When you have conjunctivitis the blood vessels in your conjunctiva become inflamed.

This causes your eyes to appear red or pink – this is why conjunctivitis is more commonly known as “pink eye”.

It will typically resolve without treatments after a week or so, but medicines can be used to clear it up quicker.

 

What Causes Conjunctivitis?
The main types of conjunctivitis are bacterial, viral, allergic, and chemical. These types each have different causes. Some are highly contagious, and others are not.

Allergic conjunctivitis: Allergy causing substances like pollen, dust, and other substances can be seasonal or ongoing triggers of conjunctivitis. Contact with these substances will result in result in pink eye. This type of conjunctivitis is non-contagious.

Chemical conjunctivitis: Inflammation can also be caused by contact with chemicals. Examples of these irritants are air pollution, cosmetics, chlorine (e.g., in pools), soap, or shampoo. You may have experienced this type of conjunctivitis when soap or shampoo gets in your eyes while showering. It is not contagious.

Viral conjunctivitis: Usually caused by the same viruses that cause the common cold it is highly contagious. It can be caused through contact with contaminated droplets from someone who is sick, or through hand-to-eye contact.

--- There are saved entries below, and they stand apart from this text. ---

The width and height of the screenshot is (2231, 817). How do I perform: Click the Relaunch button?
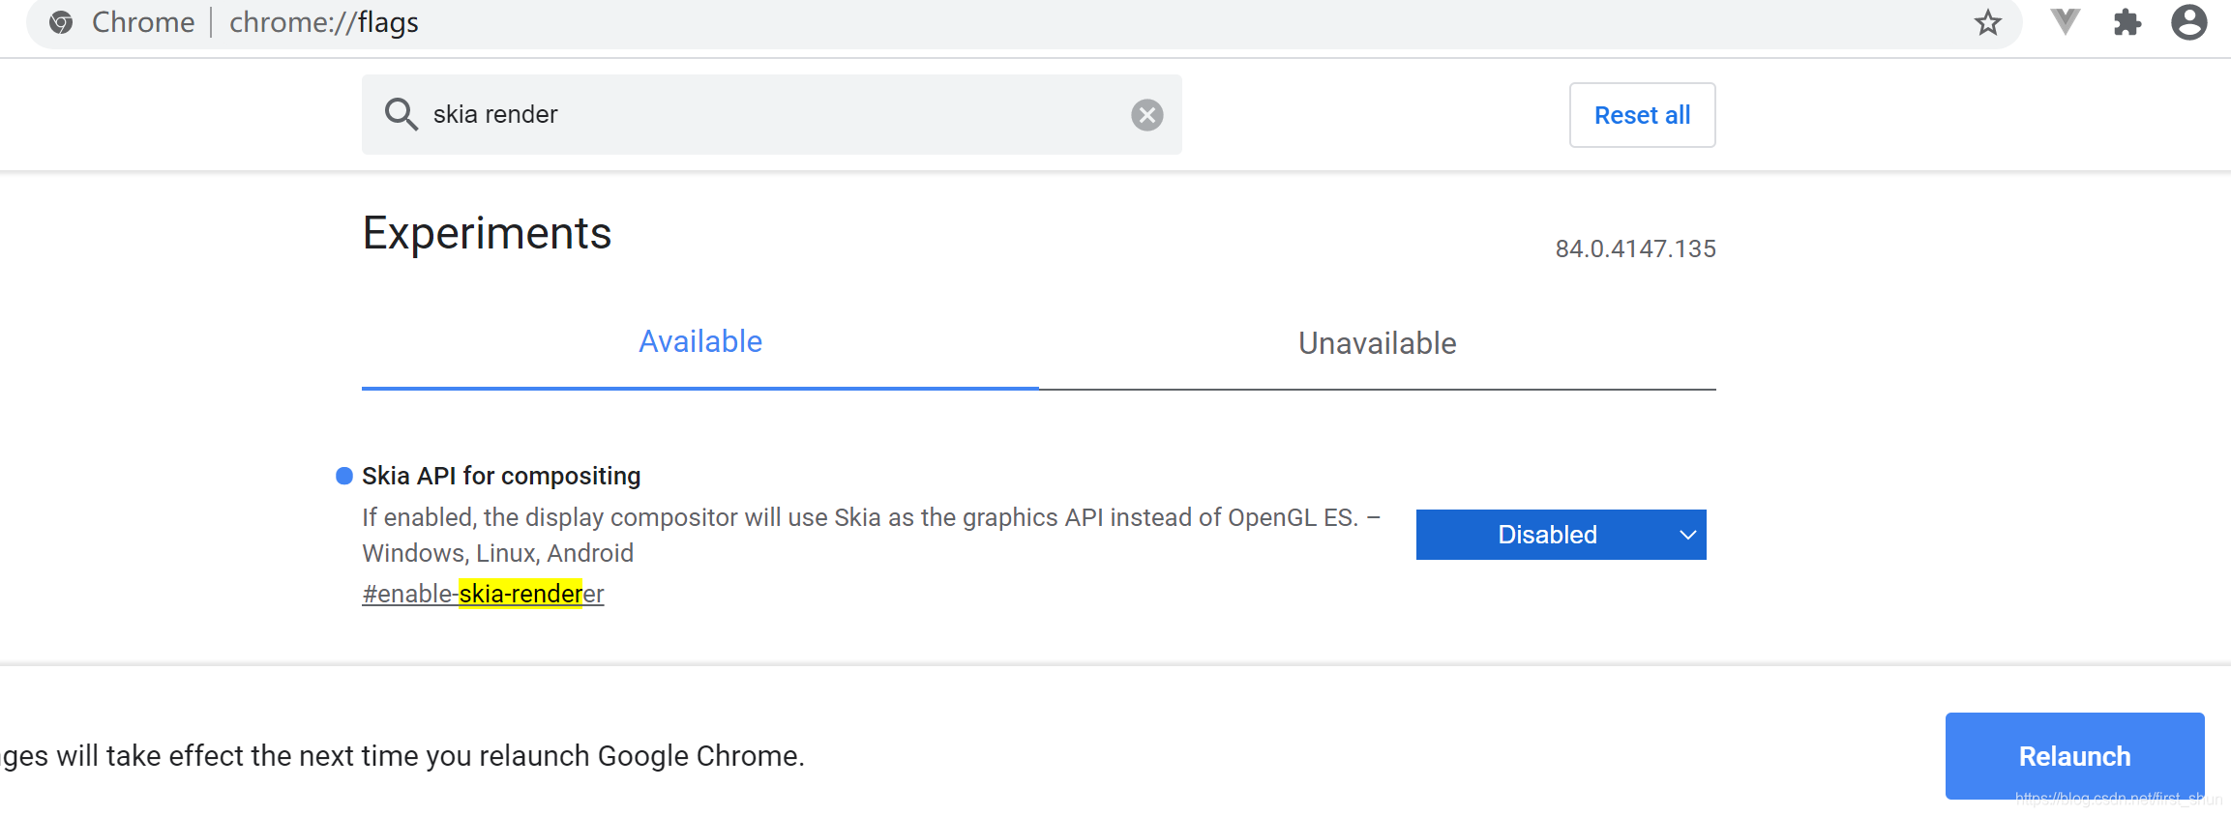(x=2074, y=756)
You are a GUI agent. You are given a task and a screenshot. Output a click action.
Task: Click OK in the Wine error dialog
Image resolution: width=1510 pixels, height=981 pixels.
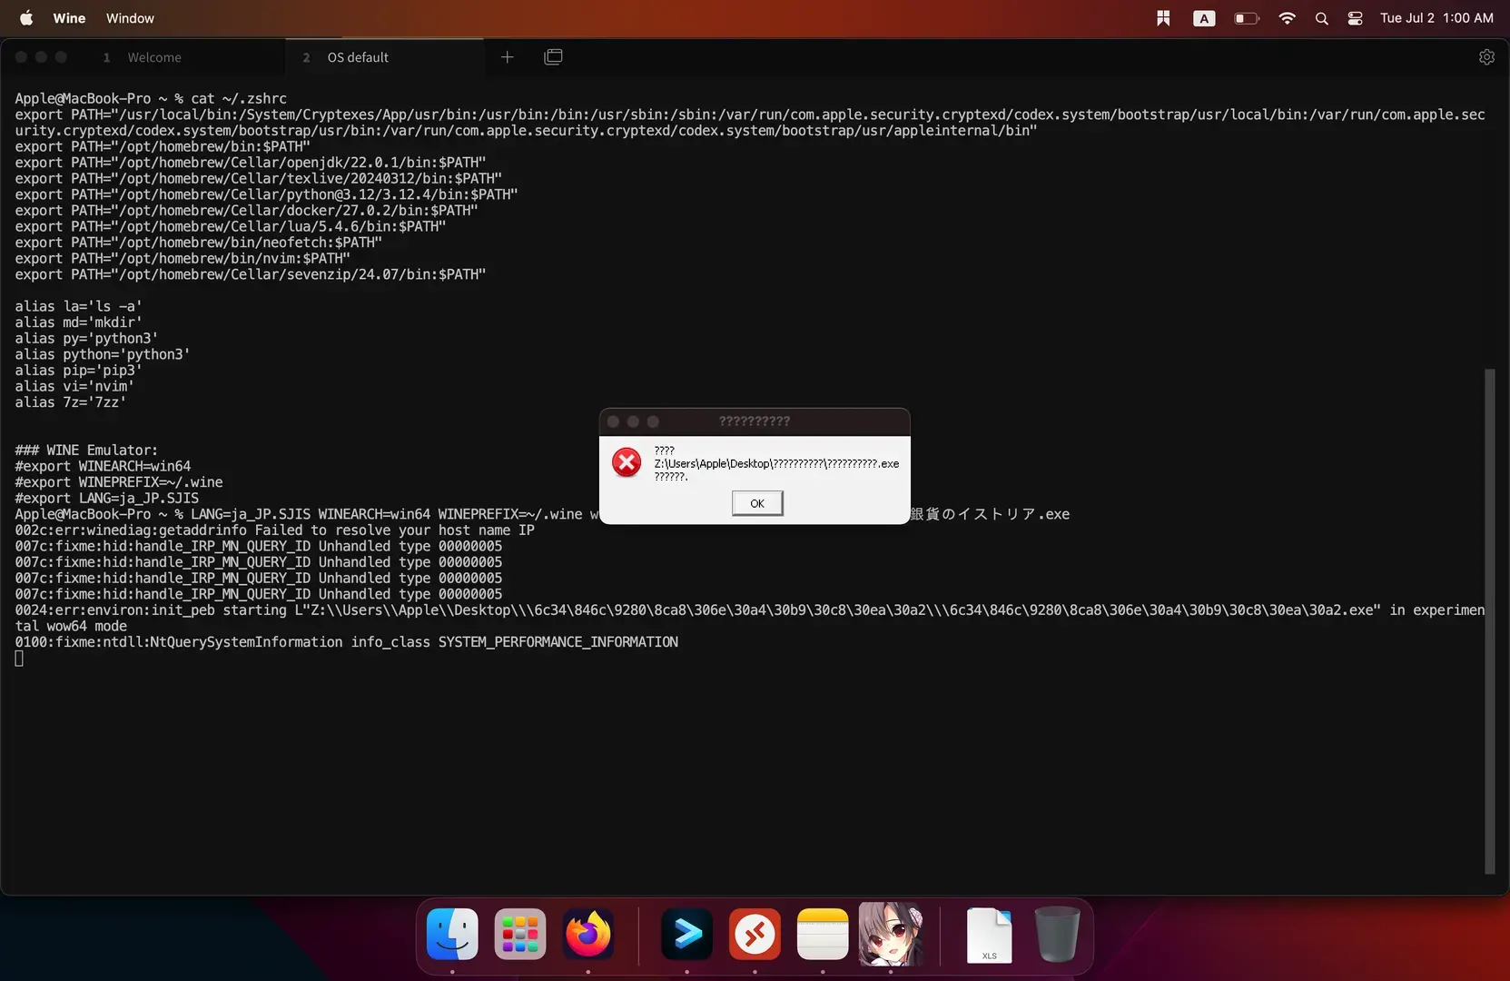click(x=757, y=503)
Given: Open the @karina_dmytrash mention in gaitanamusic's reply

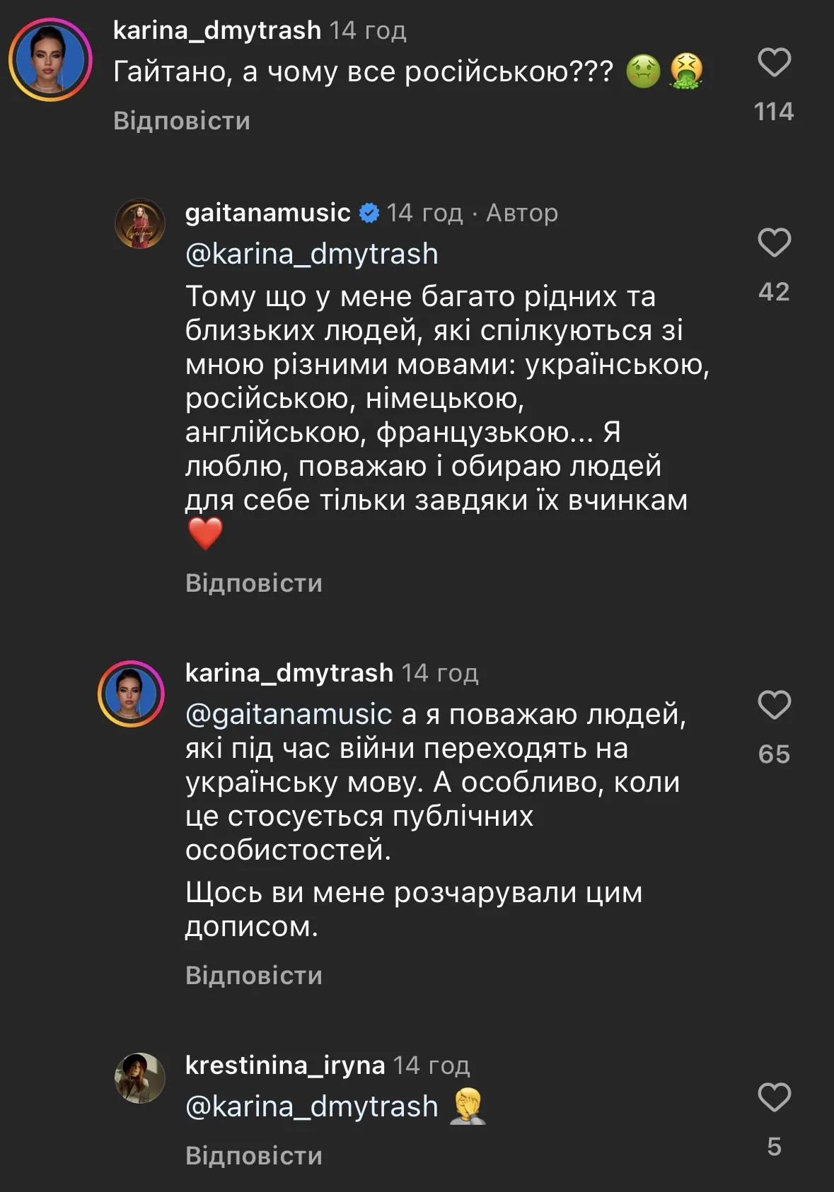Looking at the screenshot, I should click(x=311, y=254).
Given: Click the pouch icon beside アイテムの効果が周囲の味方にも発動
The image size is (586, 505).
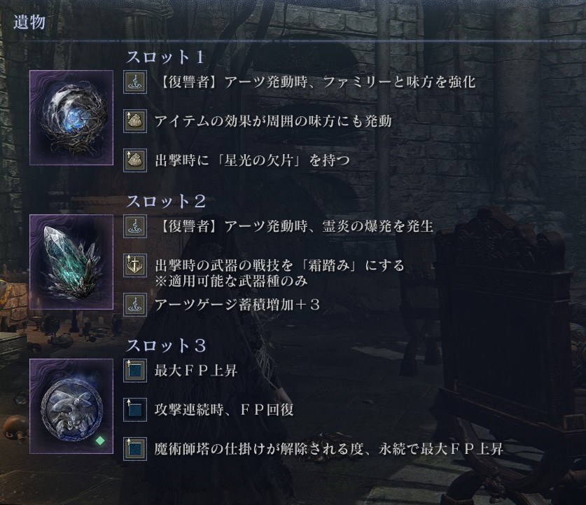Looking at the screenshot, I should (x=135, y=121).
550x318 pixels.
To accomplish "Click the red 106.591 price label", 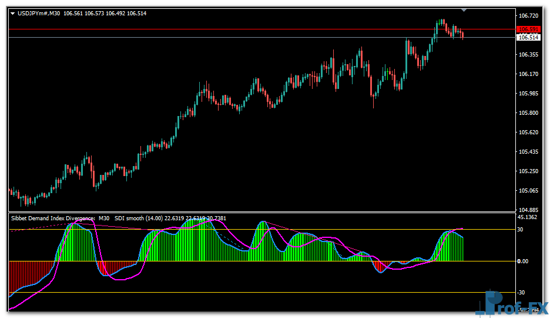I will click(528, 29).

Bacterial conjunctivitis: This type of conjunctivitis is what most people would consider “pink eye”. It is caused by bacterial infection and is common in infants and children. Staphylococcal or streptococcal bacteria are the most common organisms which cause it. It is contagious and often transferred through touching your eyes with contaminated hands or by sharing personal items.

 

Symptoms of Conjunctivitis

  • Redness:The whites of the eyes look red or pink and swollen due to inflammation of the blood vessels. 
  • Eye discomfort:Irritation, itching, soreness, and a gritty sensation in the eye. But it is not usually painful.
  • Discharge:A sticky, white or yellow fluid or discharge may accumulate in the corner of the eyes, particularly upon waking up.
  • Crust formation:Dried discharge can form crust along the eyelashes or eyelids. This can accumulate overnight, causing difficulty opening the eyes when you wake up.
  • Blurred vision:In cases with heavy discharge vision may be affected. Vision may be blurred by discharge, but this should be cleared by blinking.
  • Watery:The eyes may be watery or teary due to discomfort. Often more common with allergic of viral conjunctivitis

 

 

How do you treat Conjunctivits?

Eye Drops and ointments
An antibiotic eye drop or ointment (Chloramphenicol) can be used to help shorten the length of infection.  Lubricant eye drops can provide some relief from eye discomfort and stickiness caused by conjunctivitis.

Self-Care 

  • Regularly wash your hands, especially before touching our eyes or applying eyedrops
  • Clean away crust and discharge with a clean cloth or disposable cotton swab soaked in warm water.
  • Don’t share items like pillows, facecloths, towels, face cosmetics, or pillows.
  • If you have allergic conjunctivitis, try to identify what may be causing it and avoid it.

 

Contact Lenses and Conjunctivitis
If you wear contact lenses you are at greater risk of serious eye infections or eye ulcers. Contact lens users may also develop giant papillary conjunctivitis a type of allergic conjunctivitis.

If you develop conjunctivitis you must:

  • Stop wearing contact lenses until your symptoms completely clear up, or until 24 hours after your last dose of any eye drops or ointment.
  • Discard any disposable lenses, and contact lens cases you are using.
  • If your lenses are non-disposable, thoroughly clean your lenses and containers before re-using.